Unless, of course, he was being deliberately and flagrantly provocative, as when he suggested, in another paragraph, that congressmen who had voted to limit the activities of the Secret Service “did not themselves wish to be investigated.”
PRESIDENT-ELECT TAFT arrived in town just in time to coincide with the release of the Message a
nd thus present an alternative image—tranquil and uncomplicated—to Roosevelt’s perpetual Sturm und Drang. He was in reality depressed and wishing that he was headed for the Supreme Court, rather than the White House. But reporters were so beguiled by his winks and chuckles that they saw nothing strange in his unwillingness even to consider Cabinet appointments until February. “I suppose I must do it then.”

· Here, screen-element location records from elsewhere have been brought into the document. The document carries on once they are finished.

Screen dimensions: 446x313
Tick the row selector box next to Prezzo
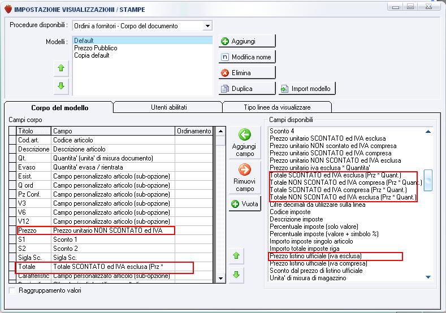point(12,231)
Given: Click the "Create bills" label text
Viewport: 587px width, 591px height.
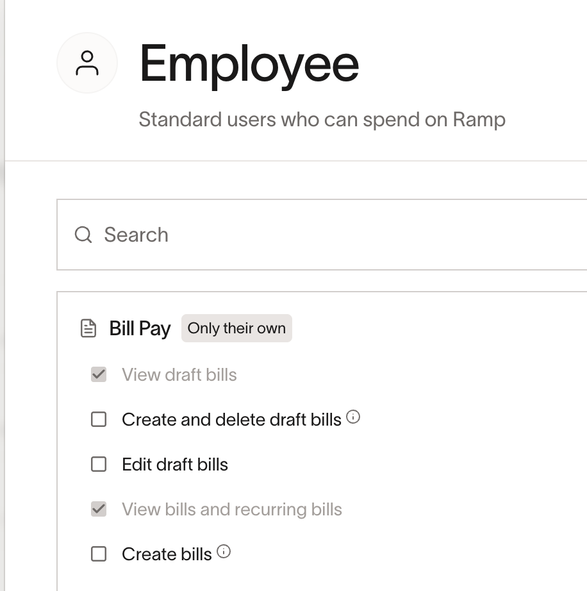Looking at the screenshot, I should pyautogui.click(x=167, y=554).
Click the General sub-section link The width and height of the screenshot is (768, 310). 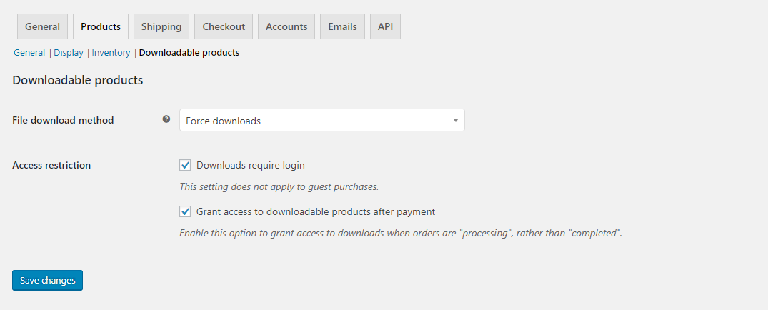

Roosevelt, beguiled too, told Archie Butt, “He is going to be greatly beloved as President. I almost envy a man who has a personality like Taft’s.” Then, with a self-mocking leer, “No one could accuse me of having a charming personality.”
Butt certainly could, after seven months of almost daily exposure to evidence in proof. Pondering the President’s remark, he decided that the difference between Taft and Roosevelt was that of the inanimate versus the animate. Taft’s personality was soothing, “like a huge pan of sweet milk,” whereas Roosevelt’s was galvanic. “When he comes into a room and stands as he always does for one second before doing something characteristic, he electrifies the company and gives one just that sensation which a pointer does when he first quivers and takes a stand on quail.”
“HE WAS IN REALITY DEPRESSED AND WISHING THAT HE
WAS HEADED FOR THE SUPREME COURT.”
President-elect William Howard Taft, 1909 (photo credit 32.1)
About the only trait the two men had in common was their shared love of laughter. In company or alone, they were continually roaring with mirth, Taft quaking from head to foot, Roosevelt so convulsed that he had to hang on to a window frame for support. Members of the Gridiron Club had an opportunity to see them in action on 12 December, as they sat through a skit that satirized Roosevelt’s forthcoming role as a paid-by-the-word foreign journalist.